THE PROBLEM
Across the material below, say how many lines contain the string "search", and add no other words.

ENTRIES SUPPLIED
===

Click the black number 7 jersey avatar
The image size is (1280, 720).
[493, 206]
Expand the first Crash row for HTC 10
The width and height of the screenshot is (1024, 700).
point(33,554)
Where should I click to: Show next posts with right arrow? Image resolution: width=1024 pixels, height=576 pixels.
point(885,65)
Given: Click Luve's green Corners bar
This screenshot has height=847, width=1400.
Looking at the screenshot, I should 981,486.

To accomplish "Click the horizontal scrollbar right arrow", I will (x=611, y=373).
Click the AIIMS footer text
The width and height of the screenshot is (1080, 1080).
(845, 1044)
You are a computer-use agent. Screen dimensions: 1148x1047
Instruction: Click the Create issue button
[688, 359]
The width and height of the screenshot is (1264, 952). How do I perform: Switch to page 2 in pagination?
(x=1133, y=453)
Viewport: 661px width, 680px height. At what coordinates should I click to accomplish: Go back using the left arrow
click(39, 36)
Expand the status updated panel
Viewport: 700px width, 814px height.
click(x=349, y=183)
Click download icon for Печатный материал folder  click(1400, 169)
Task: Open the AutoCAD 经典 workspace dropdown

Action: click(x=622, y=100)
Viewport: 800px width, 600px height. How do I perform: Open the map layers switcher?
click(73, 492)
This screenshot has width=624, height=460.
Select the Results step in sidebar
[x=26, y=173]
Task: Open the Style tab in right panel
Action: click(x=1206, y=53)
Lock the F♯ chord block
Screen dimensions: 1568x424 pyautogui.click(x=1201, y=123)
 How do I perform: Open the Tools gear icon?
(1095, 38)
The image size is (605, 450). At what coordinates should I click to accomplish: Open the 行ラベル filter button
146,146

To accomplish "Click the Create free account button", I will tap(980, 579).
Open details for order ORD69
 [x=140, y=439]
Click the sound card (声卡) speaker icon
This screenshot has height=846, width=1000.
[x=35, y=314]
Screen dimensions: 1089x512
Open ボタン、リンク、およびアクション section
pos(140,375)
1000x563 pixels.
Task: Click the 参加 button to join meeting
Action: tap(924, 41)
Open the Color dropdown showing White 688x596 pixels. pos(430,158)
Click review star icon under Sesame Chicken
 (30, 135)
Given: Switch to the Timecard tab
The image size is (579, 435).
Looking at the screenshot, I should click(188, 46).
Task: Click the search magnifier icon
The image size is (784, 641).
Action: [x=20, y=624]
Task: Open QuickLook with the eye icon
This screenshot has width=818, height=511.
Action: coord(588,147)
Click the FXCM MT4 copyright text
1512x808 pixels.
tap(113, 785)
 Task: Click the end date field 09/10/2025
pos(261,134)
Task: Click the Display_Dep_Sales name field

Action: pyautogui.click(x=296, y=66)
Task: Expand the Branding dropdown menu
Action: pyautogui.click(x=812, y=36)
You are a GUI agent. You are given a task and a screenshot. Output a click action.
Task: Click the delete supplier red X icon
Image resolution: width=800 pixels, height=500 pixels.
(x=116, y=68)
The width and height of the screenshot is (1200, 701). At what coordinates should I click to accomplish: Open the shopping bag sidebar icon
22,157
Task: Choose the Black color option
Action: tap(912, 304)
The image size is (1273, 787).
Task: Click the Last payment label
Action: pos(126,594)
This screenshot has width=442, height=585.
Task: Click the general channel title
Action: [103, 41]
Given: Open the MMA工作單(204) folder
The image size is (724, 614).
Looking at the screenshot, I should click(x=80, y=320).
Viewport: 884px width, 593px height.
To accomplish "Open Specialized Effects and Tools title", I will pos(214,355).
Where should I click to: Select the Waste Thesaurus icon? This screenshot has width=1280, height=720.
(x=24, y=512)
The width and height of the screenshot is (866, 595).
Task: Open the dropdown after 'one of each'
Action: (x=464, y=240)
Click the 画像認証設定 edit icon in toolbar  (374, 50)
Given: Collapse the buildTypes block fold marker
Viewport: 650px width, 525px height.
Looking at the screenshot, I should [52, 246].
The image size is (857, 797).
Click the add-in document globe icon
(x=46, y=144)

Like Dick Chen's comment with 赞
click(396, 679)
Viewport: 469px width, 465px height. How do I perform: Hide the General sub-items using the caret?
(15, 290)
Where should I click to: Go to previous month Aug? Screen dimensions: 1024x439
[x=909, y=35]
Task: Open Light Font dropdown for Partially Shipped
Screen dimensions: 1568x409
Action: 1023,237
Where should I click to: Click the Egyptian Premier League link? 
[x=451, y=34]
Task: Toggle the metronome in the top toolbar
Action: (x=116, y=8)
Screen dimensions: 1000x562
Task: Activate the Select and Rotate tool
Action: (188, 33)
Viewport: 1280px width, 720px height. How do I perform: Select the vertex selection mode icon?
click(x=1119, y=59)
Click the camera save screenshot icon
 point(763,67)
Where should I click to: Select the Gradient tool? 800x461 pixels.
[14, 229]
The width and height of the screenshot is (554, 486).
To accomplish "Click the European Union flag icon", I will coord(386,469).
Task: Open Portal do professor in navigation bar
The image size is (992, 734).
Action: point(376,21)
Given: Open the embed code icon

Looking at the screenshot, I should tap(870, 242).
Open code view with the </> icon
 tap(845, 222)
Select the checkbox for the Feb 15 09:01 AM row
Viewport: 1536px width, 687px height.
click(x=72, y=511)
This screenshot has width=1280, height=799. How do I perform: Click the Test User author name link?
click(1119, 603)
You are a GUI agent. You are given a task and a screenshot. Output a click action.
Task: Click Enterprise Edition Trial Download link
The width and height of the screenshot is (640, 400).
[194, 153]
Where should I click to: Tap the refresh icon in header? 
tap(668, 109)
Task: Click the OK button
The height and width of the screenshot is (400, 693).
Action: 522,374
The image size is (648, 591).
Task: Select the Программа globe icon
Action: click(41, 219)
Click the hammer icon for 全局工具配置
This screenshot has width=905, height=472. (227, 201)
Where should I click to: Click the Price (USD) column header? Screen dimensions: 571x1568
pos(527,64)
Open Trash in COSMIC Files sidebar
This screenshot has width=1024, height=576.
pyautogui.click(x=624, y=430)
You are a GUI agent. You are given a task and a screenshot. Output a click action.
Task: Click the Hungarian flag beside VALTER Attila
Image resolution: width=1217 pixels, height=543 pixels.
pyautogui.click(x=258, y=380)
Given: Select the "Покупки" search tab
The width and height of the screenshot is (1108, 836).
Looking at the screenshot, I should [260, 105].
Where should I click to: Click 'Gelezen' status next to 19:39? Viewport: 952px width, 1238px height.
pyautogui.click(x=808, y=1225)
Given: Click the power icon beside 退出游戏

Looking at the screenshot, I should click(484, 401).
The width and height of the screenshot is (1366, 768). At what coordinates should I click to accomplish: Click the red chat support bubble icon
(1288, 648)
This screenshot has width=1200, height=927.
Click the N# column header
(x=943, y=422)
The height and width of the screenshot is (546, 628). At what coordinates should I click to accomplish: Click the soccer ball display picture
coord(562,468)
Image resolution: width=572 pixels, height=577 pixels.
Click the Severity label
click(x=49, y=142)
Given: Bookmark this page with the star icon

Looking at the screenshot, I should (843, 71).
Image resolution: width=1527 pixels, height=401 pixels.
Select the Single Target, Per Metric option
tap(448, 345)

===

SOLUTION
2